• [AIM OF THE EXERCISE]: Starting at the line that has "Task: Switch to the Actors tab" and stopping after the line that has "Task: Click the Rule set document icon", reproduce the listing below exactly; omit everything else.

(LISTED ENTRIES begins)

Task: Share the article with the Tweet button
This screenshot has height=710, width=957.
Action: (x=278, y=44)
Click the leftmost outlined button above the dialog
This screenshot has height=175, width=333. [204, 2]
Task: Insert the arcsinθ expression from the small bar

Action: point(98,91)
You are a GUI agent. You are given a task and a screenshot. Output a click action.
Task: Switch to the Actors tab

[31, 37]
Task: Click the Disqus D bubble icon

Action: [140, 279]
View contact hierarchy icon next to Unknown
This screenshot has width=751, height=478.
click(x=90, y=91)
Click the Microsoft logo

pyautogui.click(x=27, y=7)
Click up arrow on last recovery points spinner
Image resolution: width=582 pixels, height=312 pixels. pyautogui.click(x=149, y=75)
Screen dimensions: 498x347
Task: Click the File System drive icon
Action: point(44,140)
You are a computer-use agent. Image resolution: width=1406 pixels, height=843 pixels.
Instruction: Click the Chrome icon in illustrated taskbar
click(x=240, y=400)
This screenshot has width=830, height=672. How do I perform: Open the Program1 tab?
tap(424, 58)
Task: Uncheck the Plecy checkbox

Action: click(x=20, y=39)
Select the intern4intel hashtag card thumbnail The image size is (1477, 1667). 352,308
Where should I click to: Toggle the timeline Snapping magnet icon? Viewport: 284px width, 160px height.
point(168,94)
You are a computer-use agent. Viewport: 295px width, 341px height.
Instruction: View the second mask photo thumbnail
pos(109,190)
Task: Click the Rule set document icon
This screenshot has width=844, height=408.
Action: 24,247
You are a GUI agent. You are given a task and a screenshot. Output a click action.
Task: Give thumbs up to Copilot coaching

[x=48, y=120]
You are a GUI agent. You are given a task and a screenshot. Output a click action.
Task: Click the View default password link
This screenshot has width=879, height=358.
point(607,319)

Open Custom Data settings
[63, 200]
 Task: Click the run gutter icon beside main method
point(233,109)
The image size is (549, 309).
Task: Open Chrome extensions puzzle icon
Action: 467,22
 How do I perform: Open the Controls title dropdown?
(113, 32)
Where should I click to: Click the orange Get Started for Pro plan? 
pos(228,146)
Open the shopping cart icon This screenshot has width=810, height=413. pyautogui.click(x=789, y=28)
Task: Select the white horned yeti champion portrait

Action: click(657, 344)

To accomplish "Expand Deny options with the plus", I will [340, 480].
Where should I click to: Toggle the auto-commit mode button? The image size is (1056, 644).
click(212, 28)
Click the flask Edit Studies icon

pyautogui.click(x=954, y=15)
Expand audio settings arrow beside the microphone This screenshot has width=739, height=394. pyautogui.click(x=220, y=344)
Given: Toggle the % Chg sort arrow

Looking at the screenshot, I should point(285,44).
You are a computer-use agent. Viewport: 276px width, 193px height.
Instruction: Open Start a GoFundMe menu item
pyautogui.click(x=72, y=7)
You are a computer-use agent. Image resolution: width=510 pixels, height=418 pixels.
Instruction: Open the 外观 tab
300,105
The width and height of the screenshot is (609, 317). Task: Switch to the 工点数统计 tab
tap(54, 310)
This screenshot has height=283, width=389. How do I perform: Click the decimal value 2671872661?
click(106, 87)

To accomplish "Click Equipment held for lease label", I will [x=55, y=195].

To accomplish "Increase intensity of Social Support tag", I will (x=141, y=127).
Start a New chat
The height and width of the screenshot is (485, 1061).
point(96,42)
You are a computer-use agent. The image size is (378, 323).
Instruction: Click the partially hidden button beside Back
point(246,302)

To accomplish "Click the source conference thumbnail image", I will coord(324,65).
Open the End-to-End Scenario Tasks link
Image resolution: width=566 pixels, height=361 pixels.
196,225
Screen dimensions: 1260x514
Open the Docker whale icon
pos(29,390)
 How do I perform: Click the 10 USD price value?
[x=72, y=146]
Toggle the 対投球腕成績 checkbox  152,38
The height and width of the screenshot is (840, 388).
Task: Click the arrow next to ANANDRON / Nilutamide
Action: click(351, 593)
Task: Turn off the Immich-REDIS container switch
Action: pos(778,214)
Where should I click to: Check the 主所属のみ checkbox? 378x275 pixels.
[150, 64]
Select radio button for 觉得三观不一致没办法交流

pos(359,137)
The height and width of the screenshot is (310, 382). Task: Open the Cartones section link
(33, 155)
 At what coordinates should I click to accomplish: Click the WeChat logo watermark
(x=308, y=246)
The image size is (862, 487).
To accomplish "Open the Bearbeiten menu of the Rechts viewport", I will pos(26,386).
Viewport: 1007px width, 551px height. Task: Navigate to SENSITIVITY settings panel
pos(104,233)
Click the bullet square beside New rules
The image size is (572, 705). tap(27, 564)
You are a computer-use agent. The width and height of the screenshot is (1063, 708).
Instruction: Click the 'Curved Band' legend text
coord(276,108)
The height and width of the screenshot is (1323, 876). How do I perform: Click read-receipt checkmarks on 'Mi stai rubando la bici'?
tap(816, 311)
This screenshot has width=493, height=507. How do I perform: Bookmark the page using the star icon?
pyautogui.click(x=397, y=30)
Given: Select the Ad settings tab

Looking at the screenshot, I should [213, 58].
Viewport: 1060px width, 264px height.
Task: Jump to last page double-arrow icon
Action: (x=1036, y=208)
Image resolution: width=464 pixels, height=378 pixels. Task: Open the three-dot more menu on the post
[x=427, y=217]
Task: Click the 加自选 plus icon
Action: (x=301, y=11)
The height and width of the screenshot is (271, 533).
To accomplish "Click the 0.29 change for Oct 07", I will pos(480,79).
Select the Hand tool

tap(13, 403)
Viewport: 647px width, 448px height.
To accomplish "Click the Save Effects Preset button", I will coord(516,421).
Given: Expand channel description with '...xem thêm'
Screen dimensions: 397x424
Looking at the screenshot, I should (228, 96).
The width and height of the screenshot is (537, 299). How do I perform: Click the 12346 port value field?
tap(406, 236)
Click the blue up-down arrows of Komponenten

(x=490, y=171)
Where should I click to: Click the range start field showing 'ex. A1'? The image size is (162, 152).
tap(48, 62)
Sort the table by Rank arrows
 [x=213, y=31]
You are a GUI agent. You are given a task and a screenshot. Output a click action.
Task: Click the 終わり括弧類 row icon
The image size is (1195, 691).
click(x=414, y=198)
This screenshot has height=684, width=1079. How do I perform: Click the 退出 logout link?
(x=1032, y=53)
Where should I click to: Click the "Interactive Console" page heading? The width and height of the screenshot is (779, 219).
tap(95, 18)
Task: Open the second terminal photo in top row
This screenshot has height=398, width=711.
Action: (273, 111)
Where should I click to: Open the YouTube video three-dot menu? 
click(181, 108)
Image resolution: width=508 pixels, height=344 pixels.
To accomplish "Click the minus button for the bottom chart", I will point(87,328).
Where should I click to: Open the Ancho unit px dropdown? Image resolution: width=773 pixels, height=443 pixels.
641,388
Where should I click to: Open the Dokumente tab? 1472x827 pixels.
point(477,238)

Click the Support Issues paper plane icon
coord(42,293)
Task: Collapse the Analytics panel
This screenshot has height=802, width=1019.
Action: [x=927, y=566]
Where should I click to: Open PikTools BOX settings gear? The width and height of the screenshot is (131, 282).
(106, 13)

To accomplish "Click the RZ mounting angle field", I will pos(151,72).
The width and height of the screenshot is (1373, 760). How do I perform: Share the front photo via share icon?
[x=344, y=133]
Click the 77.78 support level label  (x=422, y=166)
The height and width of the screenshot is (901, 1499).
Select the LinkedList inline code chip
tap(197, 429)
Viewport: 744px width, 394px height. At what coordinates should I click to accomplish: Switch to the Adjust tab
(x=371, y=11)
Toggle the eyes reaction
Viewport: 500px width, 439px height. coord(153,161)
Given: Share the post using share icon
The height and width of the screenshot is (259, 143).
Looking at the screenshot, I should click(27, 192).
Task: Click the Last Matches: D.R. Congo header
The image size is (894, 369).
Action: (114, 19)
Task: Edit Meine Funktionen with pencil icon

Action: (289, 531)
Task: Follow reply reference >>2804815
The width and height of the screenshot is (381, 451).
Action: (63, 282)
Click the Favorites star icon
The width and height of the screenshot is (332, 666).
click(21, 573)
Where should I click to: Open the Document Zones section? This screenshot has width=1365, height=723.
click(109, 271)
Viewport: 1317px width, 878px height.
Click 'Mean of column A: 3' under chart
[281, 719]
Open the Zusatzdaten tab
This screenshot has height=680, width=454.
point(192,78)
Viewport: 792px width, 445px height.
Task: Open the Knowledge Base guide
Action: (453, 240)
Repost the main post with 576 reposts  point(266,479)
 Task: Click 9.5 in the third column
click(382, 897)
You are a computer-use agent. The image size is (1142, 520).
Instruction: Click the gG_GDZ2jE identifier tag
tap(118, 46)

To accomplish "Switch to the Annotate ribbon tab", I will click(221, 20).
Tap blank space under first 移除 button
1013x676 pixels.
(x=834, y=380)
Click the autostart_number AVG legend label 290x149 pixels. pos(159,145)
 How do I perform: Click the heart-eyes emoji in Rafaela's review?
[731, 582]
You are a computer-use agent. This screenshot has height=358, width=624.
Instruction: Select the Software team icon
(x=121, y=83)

(LISTED ENTRIES ends)

• [TASK OUTPUT]:
Task: Switch to the Actors tab

[31, 37]
Task: Click the Disqus D bubble icon

Action: [140, 279]
View contact hierarchy icon next to Unknown
This screenshot has width=751, height=478.
click(x=90, y=91)
Click the Microsoft logo

pyautogui.click(x=27, y=7)
Click up arrow on last recovery points spinner
Image resolution: width=582 pixels, height=312 pixels. pyautogui.click(x=149, y=75)
Screen dimensions: 498x347
Task: Click the File System drive icon
Action: point(44,140)
You are a computer-use agent. Image resolution: width=1406 pixels, height=843 pixels.
Instruction: Click the Chrome icon in illustrated taskbar
click(x=240, y=400)
This screenshot has width=830, height=672. How do I perform: Open the Program1 tab?
tap(424, 58)
Task: Uncheck the Plecy checkbox

Action: click(x=20, y=39)
Select the intern4intel hashtag card thumbnail The image size is (1477, 1667). 352,308
Where should I click to: Toggle the timeline Snapping magnet icon? Viewport: 284px width, 160px height.
point(168,94)
You are a computer-use agent. Viewport: 295px width, 341px height.
Instruction: View the second mask photo thumbnail
pos(109,190)
Task: Click the Rule set document icon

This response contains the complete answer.